Problem: lots of important things are made from downstream metabolites, such as farnesyl-PP.
So statins reduce cholesterol synthesis. What does that have to do with lowering LDL?
If hepatocytes don’t have enough cholesterol (and with a statin, they don’t), they upregulate LDLR to recover the cholesterol from circulating LDL.
Statins have few side effects because they don’t push cholesterol way down… they bring it back to “normal.”
What does the rule of 6% with statins refer to?
What total reduction of LDL can be achieved with statins?
After the initial dose, each doubling of a dose of statins tends to reduce LDL by a further 6% (i.e. most of the effect is up front).

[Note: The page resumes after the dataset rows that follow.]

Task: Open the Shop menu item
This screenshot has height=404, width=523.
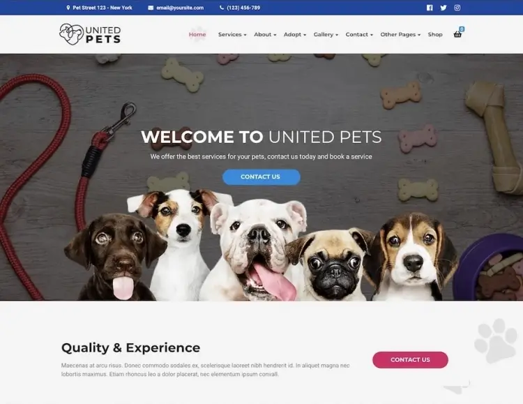Action: (435, 34)
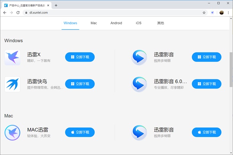Image resolution: width=233 pixels, height=155 pixels.
Task: Switch to the Android tab
Action: pyautogui.click(x=116, y=23)
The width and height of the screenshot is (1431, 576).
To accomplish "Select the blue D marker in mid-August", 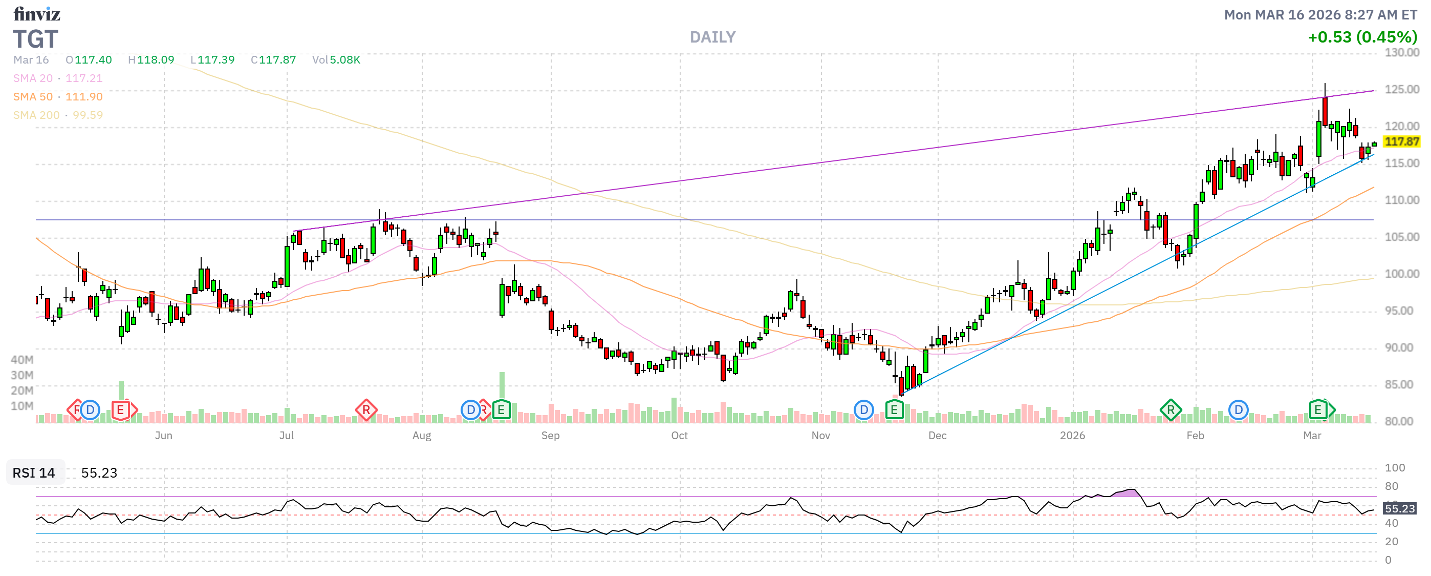I will (x=470, y=410).
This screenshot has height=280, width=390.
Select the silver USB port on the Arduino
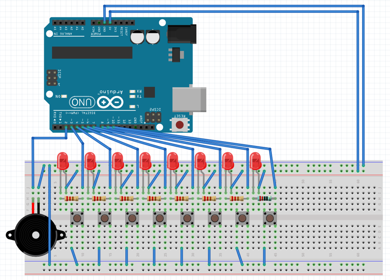[x=189, y=100]
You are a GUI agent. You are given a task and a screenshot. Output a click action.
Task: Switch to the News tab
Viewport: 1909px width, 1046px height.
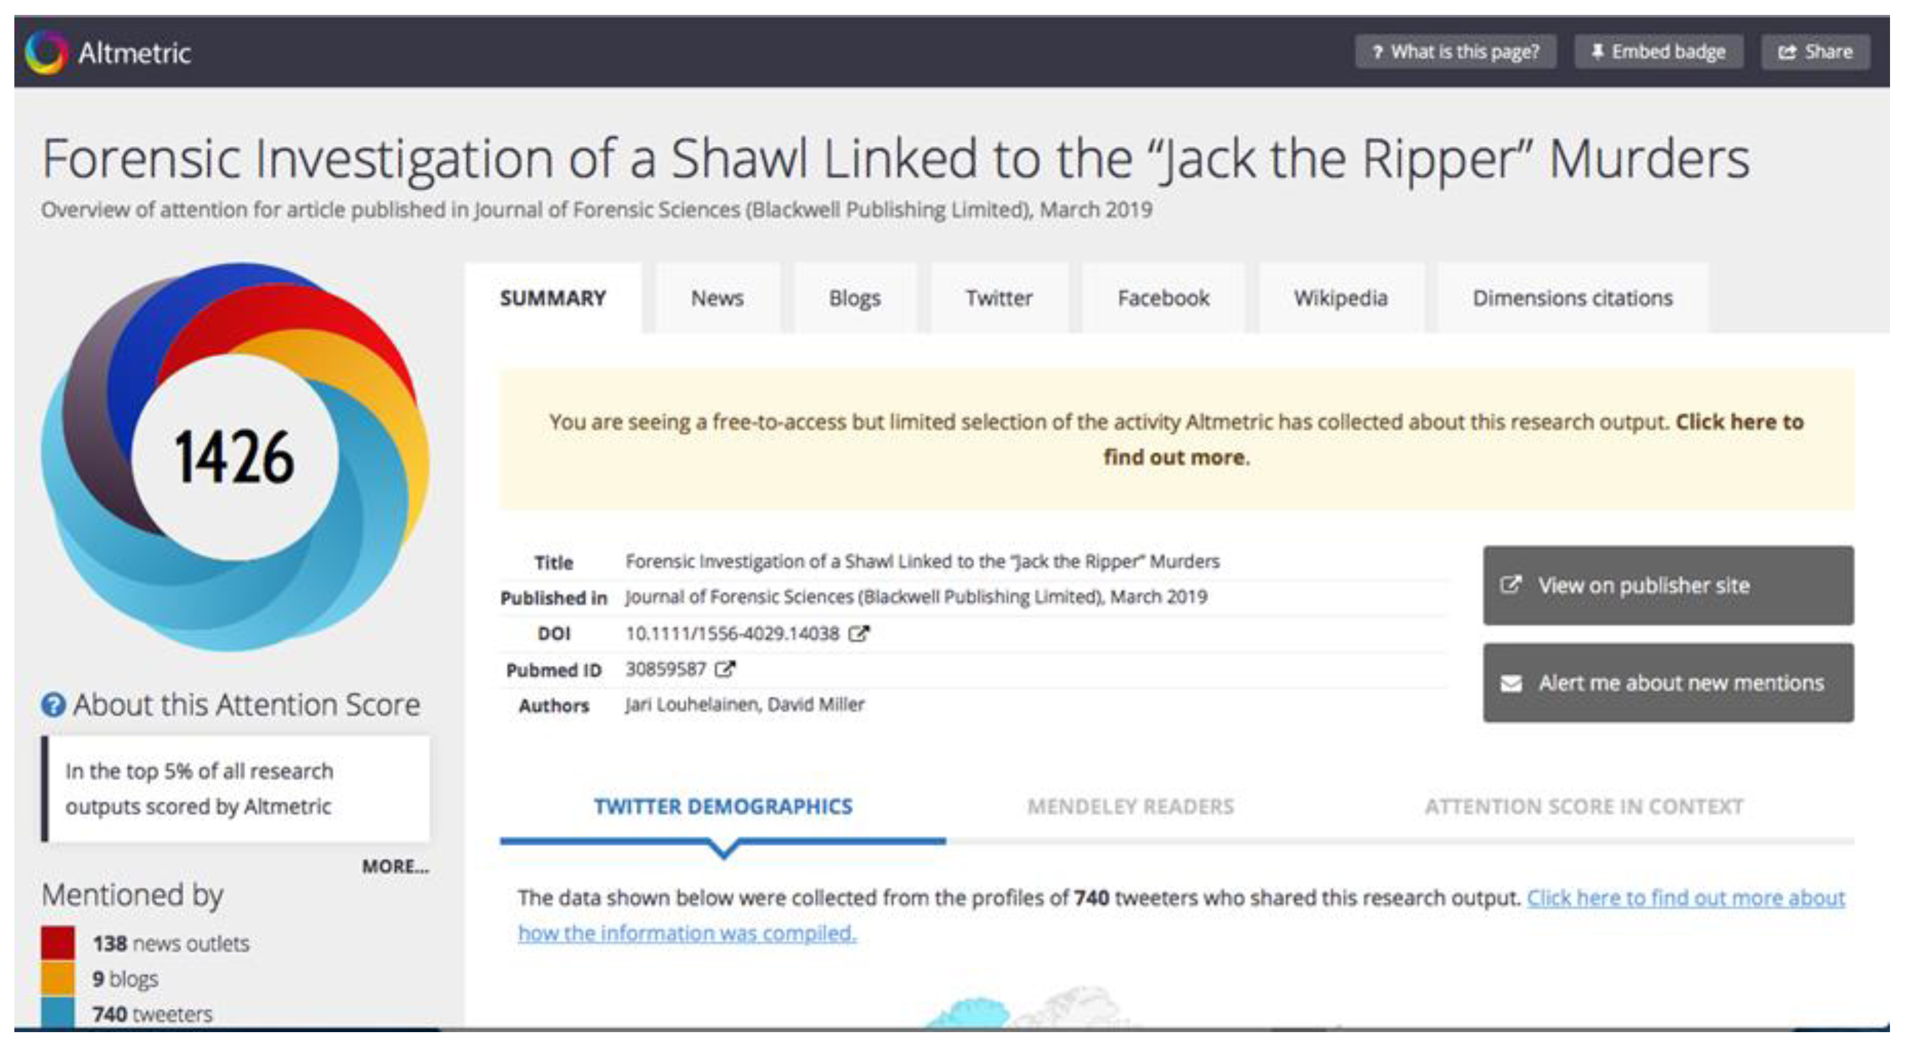[717, 298]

Statins can reduce LDL by 31-60%.
What have meta-analysis shown to be the reduction in risk of major coronary events for every 40mg/dL reduction in LDL?
22% (probs not important to memorize… but just know that it’s a big effect)
2 main adverse effects of statins?
Elevated liver transaminases (usually transient).
Muscle-related problems.
Worst muscle problem caused by statins?
Rhabdomyolysis - muscle damage that leads to kidney damage.
What do risk factors for statin-induced myopathy have in common?
They increase statin levels.
being old and frail, grapefruit juice, polypharmacy, etc.